─── MATERIAL TO PROCESS

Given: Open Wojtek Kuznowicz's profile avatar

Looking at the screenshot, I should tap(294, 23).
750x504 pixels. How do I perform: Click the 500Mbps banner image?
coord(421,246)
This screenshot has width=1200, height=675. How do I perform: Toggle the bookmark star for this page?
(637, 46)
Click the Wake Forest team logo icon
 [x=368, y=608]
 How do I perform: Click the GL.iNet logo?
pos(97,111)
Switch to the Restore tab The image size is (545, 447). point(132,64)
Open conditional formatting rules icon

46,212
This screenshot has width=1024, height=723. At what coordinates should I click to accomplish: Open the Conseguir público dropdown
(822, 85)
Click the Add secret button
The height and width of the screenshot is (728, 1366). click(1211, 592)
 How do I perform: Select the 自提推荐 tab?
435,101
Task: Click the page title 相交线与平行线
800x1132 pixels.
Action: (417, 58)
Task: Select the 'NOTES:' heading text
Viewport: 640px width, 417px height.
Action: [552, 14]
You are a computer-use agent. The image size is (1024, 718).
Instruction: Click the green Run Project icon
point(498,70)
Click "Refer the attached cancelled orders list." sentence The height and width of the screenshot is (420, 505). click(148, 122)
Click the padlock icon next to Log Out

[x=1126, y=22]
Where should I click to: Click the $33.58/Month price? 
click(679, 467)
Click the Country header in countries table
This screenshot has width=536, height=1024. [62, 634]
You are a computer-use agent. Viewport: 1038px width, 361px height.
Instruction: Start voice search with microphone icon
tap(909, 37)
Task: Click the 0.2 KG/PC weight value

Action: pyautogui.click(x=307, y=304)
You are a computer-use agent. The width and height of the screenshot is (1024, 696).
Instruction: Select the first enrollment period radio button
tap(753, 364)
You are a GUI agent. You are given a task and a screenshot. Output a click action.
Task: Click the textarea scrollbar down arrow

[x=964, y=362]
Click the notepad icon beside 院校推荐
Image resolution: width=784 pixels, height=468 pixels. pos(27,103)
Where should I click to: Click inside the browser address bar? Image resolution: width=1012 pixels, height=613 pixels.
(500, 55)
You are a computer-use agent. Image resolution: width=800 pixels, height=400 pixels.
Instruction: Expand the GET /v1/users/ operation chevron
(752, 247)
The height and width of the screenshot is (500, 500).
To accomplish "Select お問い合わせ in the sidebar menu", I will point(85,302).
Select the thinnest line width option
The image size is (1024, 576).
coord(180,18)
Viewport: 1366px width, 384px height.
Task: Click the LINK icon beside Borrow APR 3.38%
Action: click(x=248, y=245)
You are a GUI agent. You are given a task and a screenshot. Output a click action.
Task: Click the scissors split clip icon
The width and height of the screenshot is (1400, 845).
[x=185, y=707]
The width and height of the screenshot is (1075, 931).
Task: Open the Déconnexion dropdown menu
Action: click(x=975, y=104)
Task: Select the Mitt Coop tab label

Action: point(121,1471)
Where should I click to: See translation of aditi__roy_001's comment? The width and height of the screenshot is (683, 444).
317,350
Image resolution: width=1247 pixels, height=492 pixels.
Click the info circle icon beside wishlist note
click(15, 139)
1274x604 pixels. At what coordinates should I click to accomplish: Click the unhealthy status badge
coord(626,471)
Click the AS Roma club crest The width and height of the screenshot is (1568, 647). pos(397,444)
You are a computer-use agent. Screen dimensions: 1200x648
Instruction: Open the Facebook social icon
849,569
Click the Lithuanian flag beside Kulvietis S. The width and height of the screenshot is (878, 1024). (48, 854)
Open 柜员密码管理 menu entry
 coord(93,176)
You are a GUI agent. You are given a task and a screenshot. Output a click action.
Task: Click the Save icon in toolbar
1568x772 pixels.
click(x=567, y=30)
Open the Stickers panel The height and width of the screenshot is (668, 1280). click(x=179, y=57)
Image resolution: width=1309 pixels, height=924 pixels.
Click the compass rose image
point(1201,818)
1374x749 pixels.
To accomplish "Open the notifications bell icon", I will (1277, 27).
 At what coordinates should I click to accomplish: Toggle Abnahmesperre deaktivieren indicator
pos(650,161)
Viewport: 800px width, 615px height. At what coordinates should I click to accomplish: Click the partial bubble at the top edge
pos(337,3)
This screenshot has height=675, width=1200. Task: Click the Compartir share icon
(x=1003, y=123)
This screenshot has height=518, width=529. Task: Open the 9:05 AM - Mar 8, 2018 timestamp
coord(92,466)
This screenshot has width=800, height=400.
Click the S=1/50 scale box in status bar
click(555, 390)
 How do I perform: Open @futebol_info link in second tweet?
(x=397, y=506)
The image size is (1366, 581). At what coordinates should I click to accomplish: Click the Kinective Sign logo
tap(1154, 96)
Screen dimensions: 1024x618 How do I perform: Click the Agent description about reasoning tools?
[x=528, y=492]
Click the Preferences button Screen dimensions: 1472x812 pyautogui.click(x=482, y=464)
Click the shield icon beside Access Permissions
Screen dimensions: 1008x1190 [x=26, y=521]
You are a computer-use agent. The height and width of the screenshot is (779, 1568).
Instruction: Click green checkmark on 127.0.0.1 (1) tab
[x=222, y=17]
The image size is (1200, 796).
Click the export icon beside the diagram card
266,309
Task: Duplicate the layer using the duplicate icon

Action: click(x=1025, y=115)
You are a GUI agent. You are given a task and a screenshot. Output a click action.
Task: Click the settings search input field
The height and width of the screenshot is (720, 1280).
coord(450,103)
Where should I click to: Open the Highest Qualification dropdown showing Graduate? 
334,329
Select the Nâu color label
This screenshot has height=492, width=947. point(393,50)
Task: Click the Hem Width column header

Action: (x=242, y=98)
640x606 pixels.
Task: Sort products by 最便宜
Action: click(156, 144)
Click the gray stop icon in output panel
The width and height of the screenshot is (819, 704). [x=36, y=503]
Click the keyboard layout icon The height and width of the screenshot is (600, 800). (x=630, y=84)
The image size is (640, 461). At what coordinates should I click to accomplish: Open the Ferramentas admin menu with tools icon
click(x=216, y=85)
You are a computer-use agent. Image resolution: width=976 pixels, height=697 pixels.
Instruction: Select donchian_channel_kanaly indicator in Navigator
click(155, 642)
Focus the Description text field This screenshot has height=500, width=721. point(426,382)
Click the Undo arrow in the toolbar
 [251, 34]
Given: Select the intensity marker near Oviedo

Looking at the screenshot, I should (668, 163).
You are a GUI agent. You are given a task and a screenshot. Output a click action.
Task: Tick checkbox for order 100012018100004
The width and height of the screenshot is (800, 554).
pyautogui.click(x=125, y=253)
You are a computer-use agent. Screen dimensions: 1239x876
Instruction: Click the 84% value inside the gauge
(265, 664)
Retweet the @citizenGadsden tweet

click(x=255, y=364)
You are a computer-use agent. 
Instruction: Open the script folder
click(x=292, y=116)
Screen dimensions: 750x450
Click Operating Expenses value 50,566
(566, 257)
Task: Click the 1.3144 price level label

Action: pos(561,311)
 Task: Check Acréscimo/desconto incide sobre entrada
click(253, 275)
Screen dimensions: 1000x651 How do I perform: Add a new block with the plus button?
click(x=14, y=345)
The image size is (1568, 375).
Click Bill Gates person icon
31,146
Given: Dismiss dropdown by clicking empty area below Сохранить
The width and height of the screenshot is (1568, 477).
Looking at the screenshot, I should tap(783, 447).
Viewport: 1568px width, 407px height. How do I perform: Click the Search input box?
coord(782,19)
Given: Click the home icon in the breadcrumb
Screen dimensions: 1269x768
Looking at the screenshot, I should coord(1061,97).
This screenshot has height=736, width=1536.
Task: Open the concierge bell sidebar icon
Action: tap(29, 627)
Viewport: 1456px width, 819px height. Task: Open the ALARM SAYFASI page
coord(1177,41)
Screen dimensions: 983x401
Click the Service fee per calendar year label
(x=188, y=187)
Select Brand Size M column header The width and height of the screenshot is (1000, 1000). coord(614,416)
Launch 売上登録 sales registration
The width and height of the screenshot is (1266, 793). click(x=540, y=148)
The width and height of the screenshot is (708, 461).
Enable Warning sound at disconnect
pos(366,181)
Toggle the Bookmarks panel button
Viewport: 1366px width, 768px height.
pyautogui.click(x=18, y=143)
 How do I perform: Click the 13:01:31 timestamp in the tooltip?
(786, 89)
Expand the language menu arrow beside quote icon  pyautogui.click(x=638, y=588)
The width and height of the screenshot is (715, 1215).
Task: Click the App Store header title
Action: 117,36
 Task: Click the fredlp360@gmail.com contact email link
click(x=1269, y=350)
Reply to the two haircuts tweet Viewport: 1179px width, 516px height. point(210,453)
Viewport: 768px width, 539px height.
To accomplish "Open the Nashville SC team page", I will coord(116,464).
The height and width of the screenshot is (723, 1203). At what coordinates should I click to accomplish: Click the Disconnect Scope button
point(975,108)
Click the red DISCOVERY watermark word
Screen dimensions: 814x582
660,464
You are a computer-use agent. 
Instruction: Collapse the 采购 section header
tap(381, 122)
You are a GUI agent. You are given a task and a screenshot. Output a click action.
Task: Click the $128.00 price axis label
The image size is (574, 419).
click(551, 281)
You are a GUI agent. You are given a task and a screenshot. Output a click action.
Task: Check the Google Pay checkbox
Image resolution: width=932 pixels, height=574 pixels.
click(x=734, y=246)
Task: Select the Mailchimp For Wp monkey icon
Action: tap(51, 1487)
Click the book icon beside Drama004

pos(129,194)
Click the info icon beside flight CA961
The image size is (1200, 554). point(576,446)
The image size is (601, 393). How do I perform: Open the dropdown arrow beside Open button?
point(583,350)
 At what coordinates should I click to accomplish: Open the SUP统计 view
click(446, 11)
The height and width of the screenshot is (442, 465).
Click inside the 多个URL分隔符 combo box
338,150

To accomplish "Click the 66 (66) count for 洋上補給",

──────

→ **EXERCISE**:
Your task for the entries above: copy exactly the span starting with the line with "Instruction: Click the green Run Project icon" and going on through the line with "You are a computer-use agent. Image resolution: width=800", both lines included, and nothing else.

→ **TASK OUTPUT**:
Instruction: Click the green Run Project icon
point(498,70)
Click "Refer the attached cancelled orders list." sentence The height and width of the screenshot is (420, 505). click(148, 122)
Click the padlock icon next to Log Out

[x=1126, y=22]
Where should I click to: Click the $33.58/Month price? 
click(679, 467)
Click the Country header in countries table
This screenshot has width=536, height=1024. [62, 634]
You are a computer-use agent. Viewport: 1038px width, 361px height.
Instruction: Start voice search with microphone icon
tap(909, 37)
Task: Click the 0.2 KG/PC weight value

Action: pyautogui.click(x=307, y=304)
You are a computer-use agent. The width and height of the screenshot is (1024, 696).
Instruction: Select the first enrollment period radio button
tap(753, 364)
You are a GUI agent. You are given a task and a screenshot. Output a click action.
Task: Click the textarea scrollbar down arrow

[x=964, y=362]
Click the notepad icon beside 院校推荐
Image resolution: width=784 pixels, height=468 pixels. pos(27,103)
Where should I click to: Click inside the browser address bar? Image resolution: width=1012 pixels, height=613 pixels.
(500, 55)
You are a computer-use agent. Image resolution: width=800 pixels, height=400 pixels.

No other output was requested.